Belgian surrealist Rene Magritte created images that stay with you. You might not remember his name or the names of his painting, but you remember Golconde, with its bowler-hatted men in black winter coats falling through the air like raindrops, or The Son of Man, a 1964 self-portrait with a hovering green apple obscuring the face of a bowler-hatted man.
Magritte was quoted as saying that his paintings “conceal nothing; they evoke mystery and, indeed, when one sees one of my pictures, one asks oneself this simple question ‘What does that mean?’ It does not mean anything, because mystery means nothing either, it is unknowable.”
While Magritte may have been comfortable with not knowing, his viewers are often left with a lot of questions. Why does that woman have the head of a fish? How can a train emerge from an office wall?
Craig Quintero, director of Riverbed Theatre (河床劇團), said he was attracted by the narrative quality of Magritte's work as well as the juxtaposition of images.
“Each of his paintings seems to be the first line of a novel or the punch line of an unsettling joke, and as the spectators, we are encouraged or feel compelled to fill in the blanks.

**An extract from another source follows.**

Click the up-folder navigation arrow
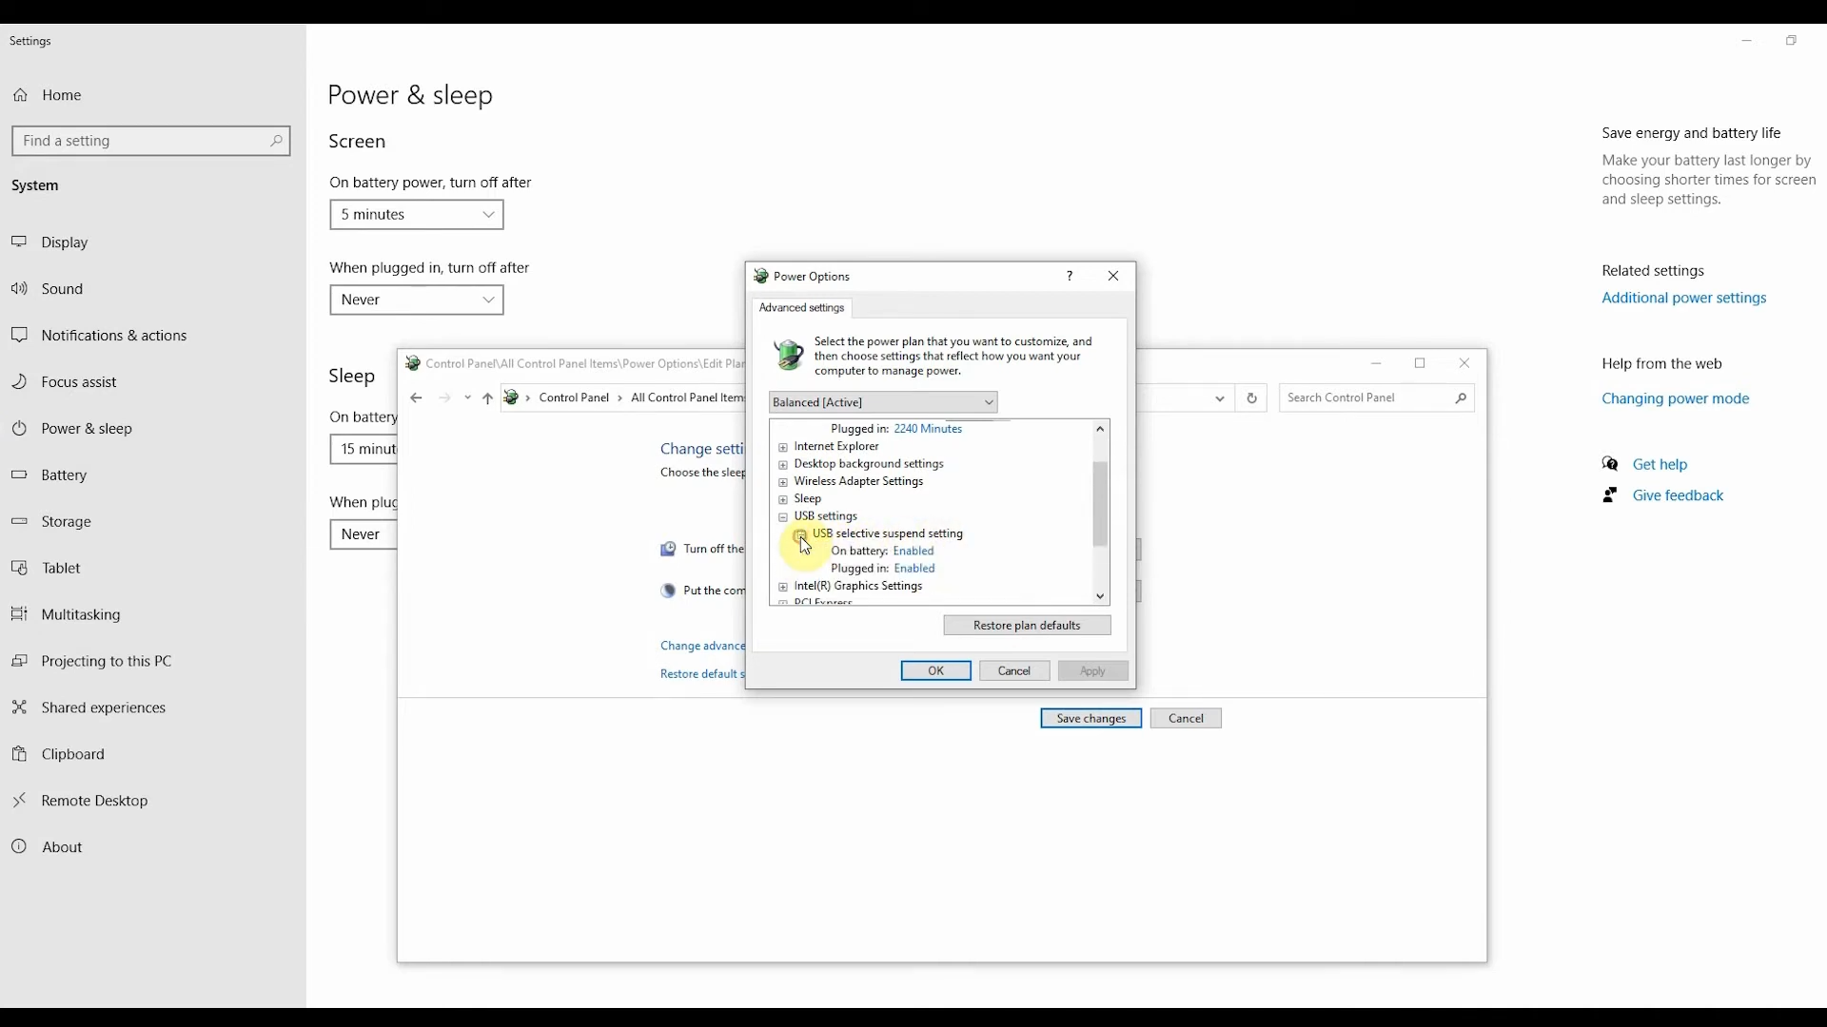 point(488,397)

Whereas other painters might be more technically skillful or stylistically innovative, I find that Magritte's work is a ripe source of inspiration,” Quintero said in an e-mail interview. “I also enjoy the sense of danger and tension that runs through his artwork, that it feels like he has pulled the rug out from under us and left us suspended in mid-air,” he said, explaining why he chose the Belgian as his subject for the “3x3 Concerto — 2006 Eslite Theater Festival.”
Riverbed Theatre's The Man who became a Cloud closes out the festival this weekend.

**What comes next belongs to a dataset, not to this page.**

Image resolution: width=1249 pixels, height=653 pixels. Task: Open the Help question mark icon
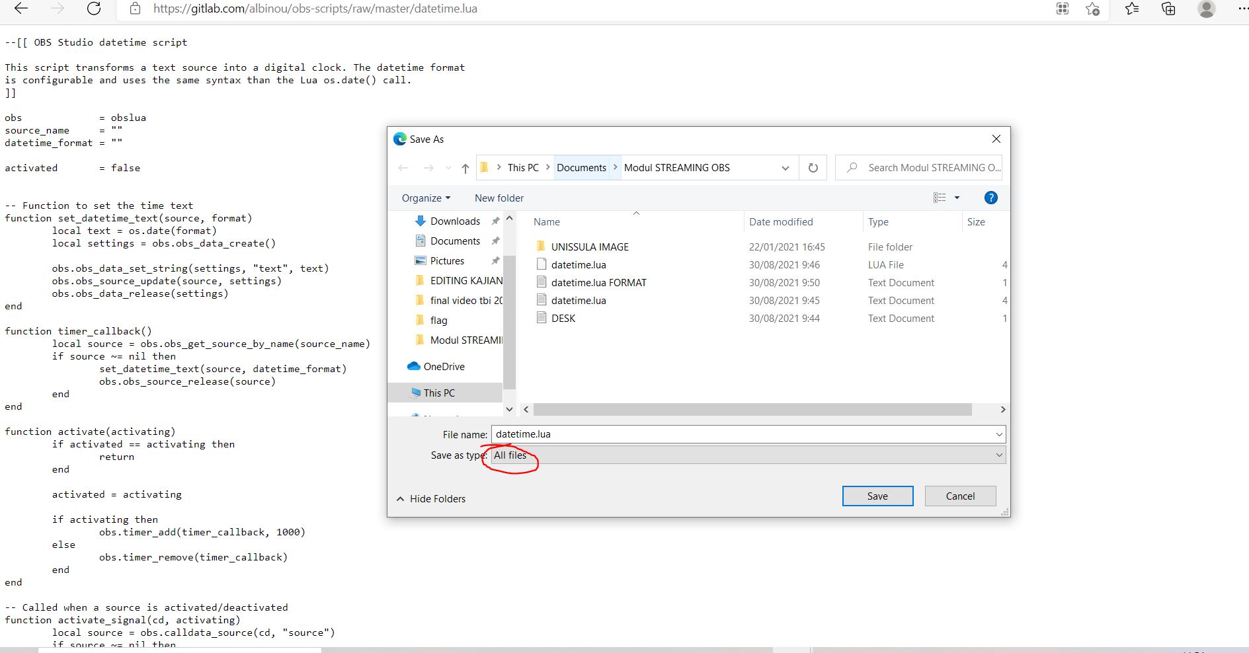990,198
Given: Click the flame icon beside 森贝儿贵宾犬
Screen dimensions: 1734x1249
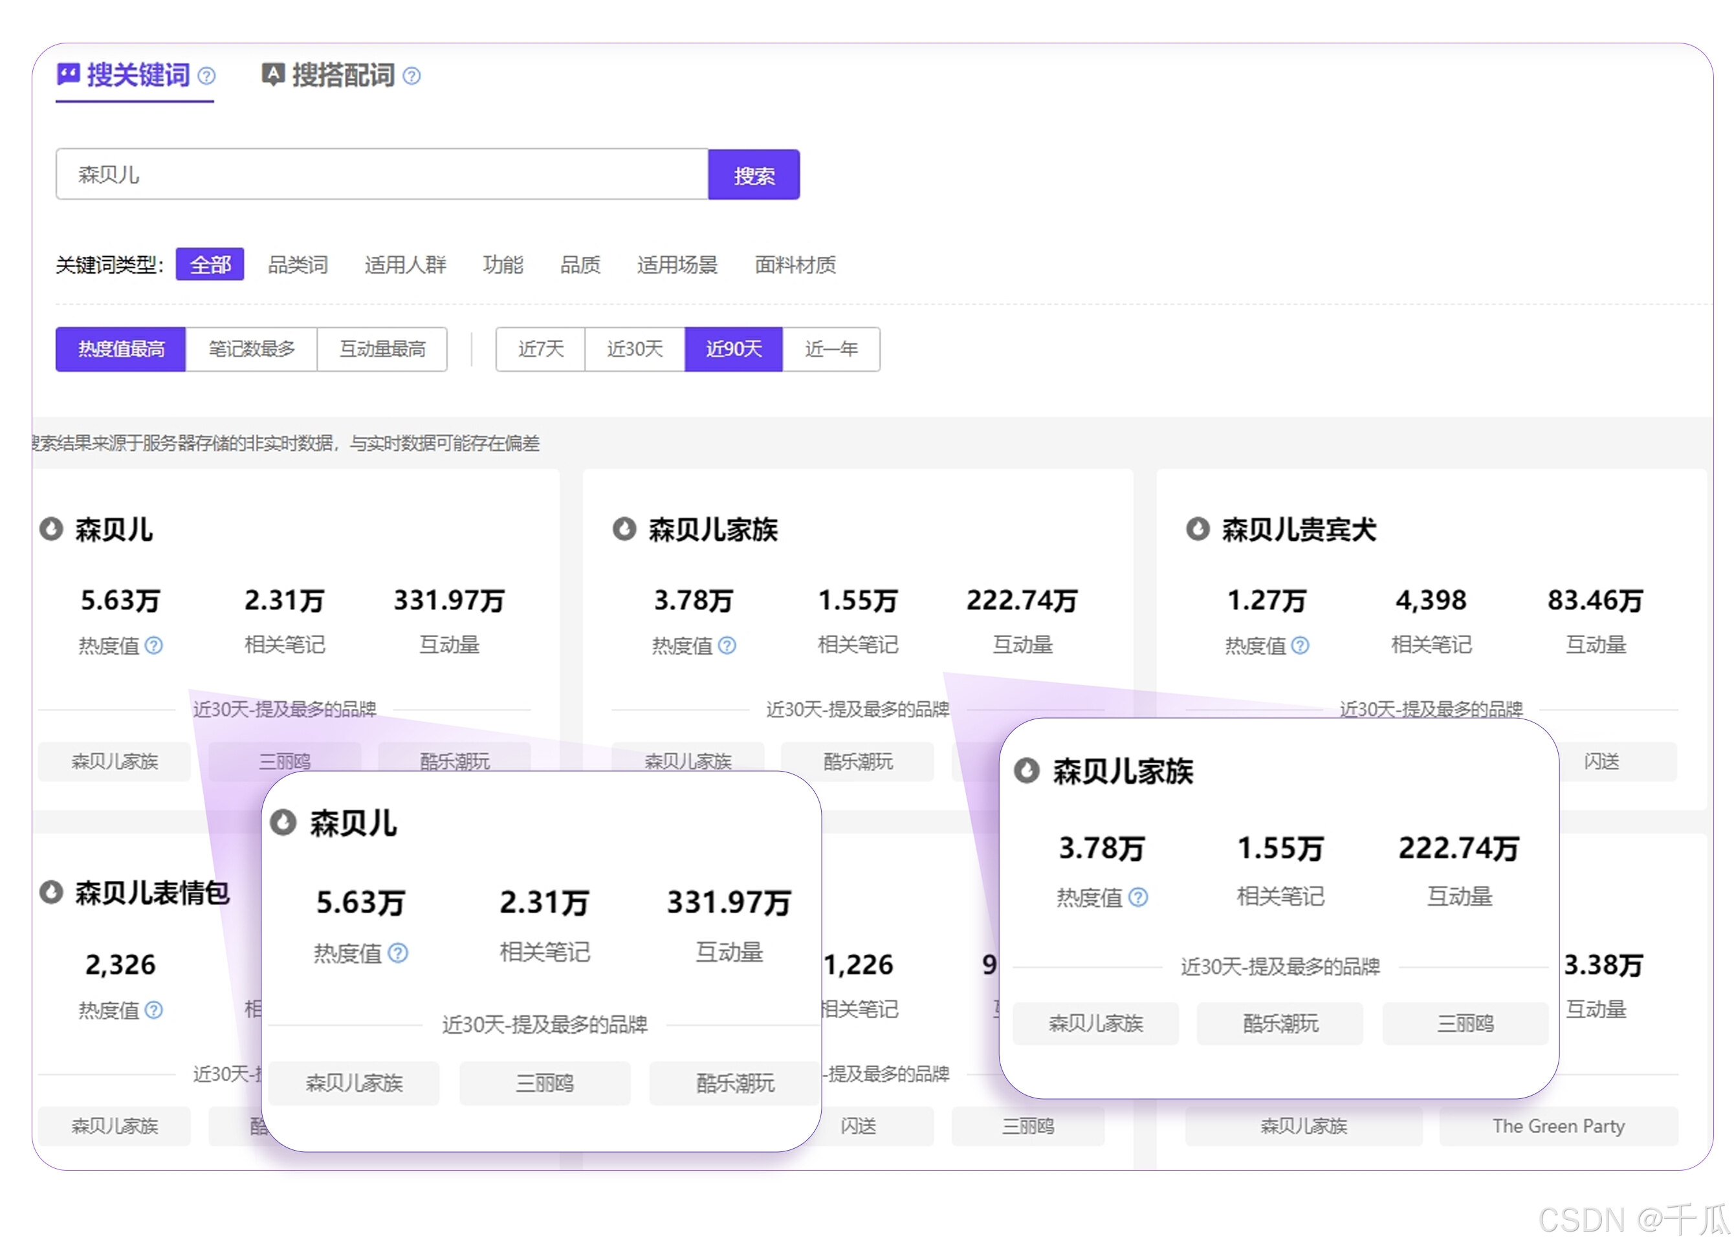Looking at the screenshot, I should point(1197,529).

Quintero said the play is not an examination of Magritte's life but an attempt to explore the spirit of his paintings in a three-dimensional world. The goal was to create the same kind of magic in a theater that Magritte created in his paintings.
Riverbed Theatre was founded in 1998 and has become well-known for its image-based, “total theater” productions that mix performance art with fine art and provide plenty of visual and mental stimulation.
Quintero said participating in the Eslite series this year was a natural extension the company's previous work.
The six performers in the 50-minute play includes some familiar faces from other Riverbed productions, including Hsu Yi-ting (許逸亭), and Huang Hsu-yuan (黃淑媛).
Quintero has been full of praise for his actors.
“The hard part of their work is to make all their actions seem normal, even when their actions or words do not make sense,” he wrote in his press notes.
To tackle the challenge of bringing Magritte's paintings to life Quintero turned to puppeteer Shi Pei-yu (石佩玉) and video artists Maoniu (毛牛) and Lan Yuan-hong (藍元宏). A more frequent collaborator, his mom Cheryl Quintero, has once again composed the music for the production.
He said the team spent a long time discussing Magritte, the spirit of his artwork and their own responses to his paintings. However, he said that one of the biggest challenges for him in this piece was in sitting back and giving his collaborators more space to use their own ideas.
“After writing and directing performances for almost 20 years, it is exciting to open myself to their creative visions and broaden my performance vocabulary,” he said.